Which is why computers are no longer optional… and why social network sites have literally exploded. We need to manage all the connections and all the information. The truth is really quite profound. We cannot manage without people networks, where we have connections with lots and lots of other people. And with those connections can come a measure of confidence. Perhaps we don’t need to be trying desperately to absorb so much information, perhaps it is OK to let others know lots of other things we don’t . . . but are only a click or a call away?

We need people, and we need to build trusting relationships with those people in order to collaborate.

I think that that this is a truly wonderful thing.

There is certainly no doubt in my mind that self-organisation has already happened with regard social networking sites. The challenge is to design systems evolutionary enough and quickly enough to ensure their relevance . . . next week.

2 / 9 2008

Continuing on David’s theme about happiness… I completely agree that we’ve got “happiness-seeking-run-amok” and that sadness is good too! Does real “happiness” mean the absence of sorrow? I suspect it means “being more alive.” It certainly doesn’t seem to come from ease.

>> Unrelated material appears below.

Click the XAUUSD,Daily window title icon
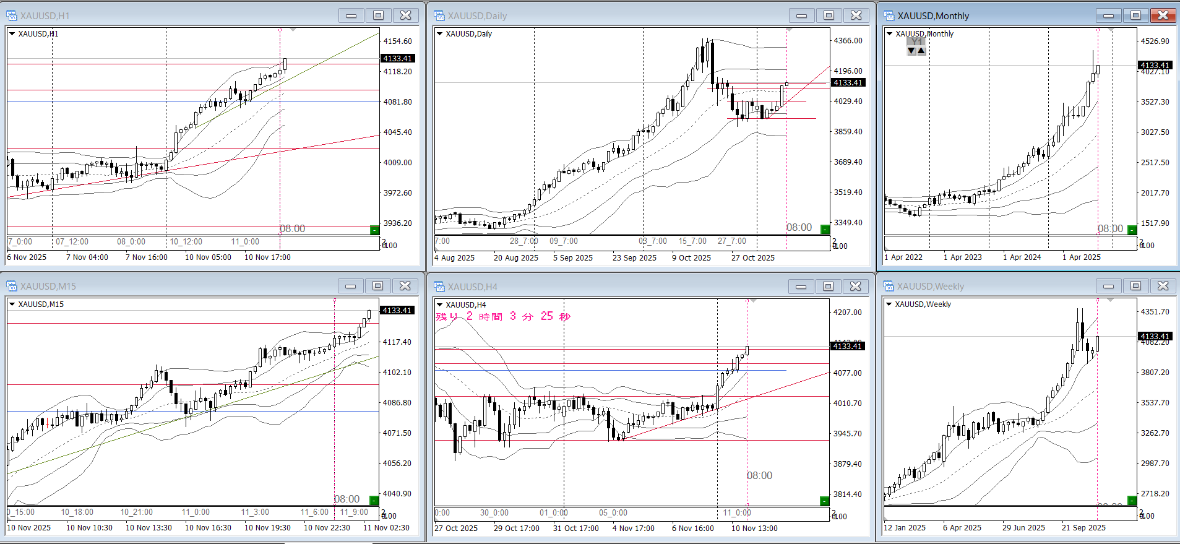 439,15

I haven’t read it, but thought the premise of this book sounds right on! The Economics of Happiness. Have you read it? Please comment!

Why, in spite of increasing economic prosperity over the past 50 years, are many conditions of well-being in decline and rates of happiness largely unchanged since the 1950s?

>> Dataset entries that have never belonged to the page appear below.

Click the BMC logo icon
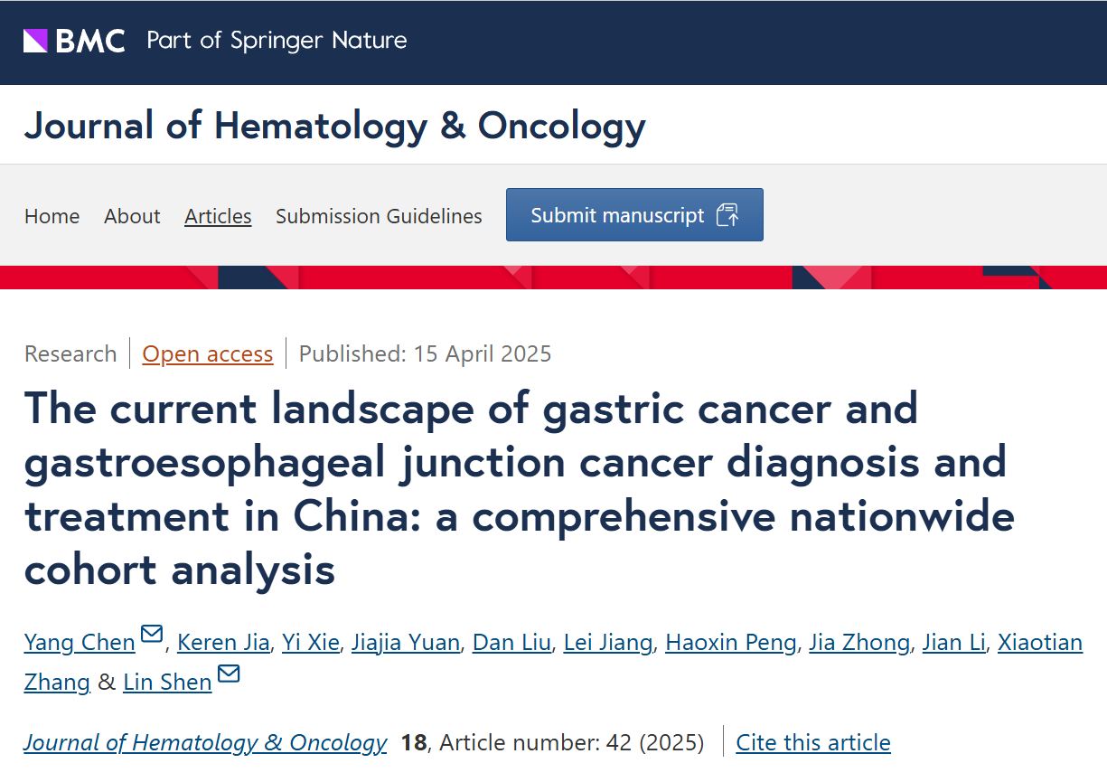The height and width of the screenshot is (782, 1107). [36, 41]
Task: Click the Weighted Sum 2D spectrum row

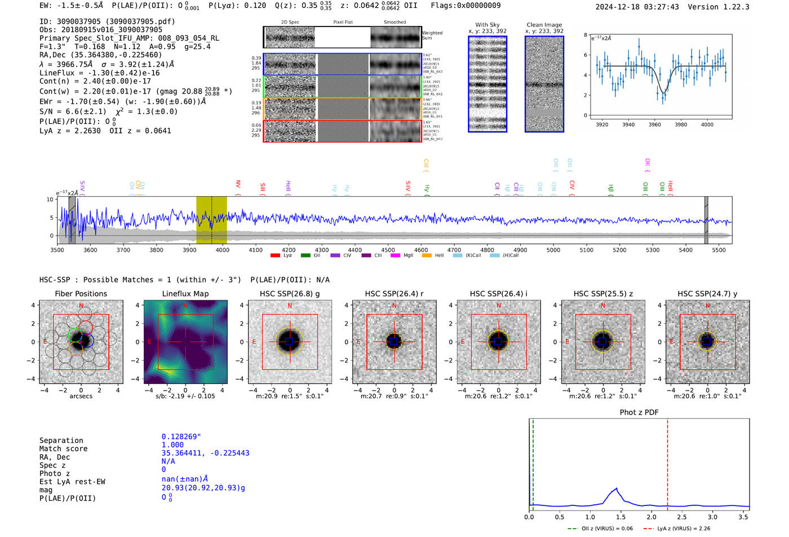Action: 343,37
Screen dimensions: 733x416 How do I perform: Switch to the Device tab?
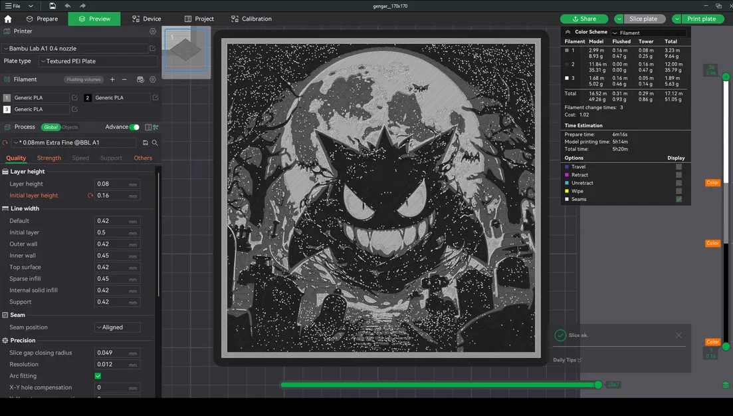tap(148, 19)
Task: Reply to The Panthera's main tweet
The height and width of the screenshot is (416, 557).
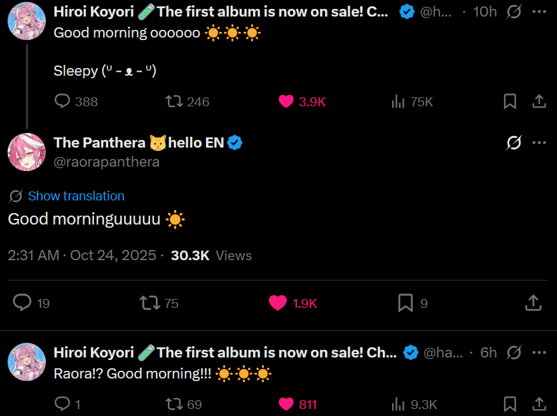Action: tap(22, 303)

It seems we have so much to be happy about - but not the happiness! I remember as a teen visiting my sis and bro-in-law who were teaching in rural Kenya. We walked around the village where they worked and people had next to nothing, but seemed so happy. At the time I though it a strange paradox then, but moved quickly onto the pressing matters of growing up.

Now I see there’s some essential secret we’ve missed, and I wonder if we can get it back?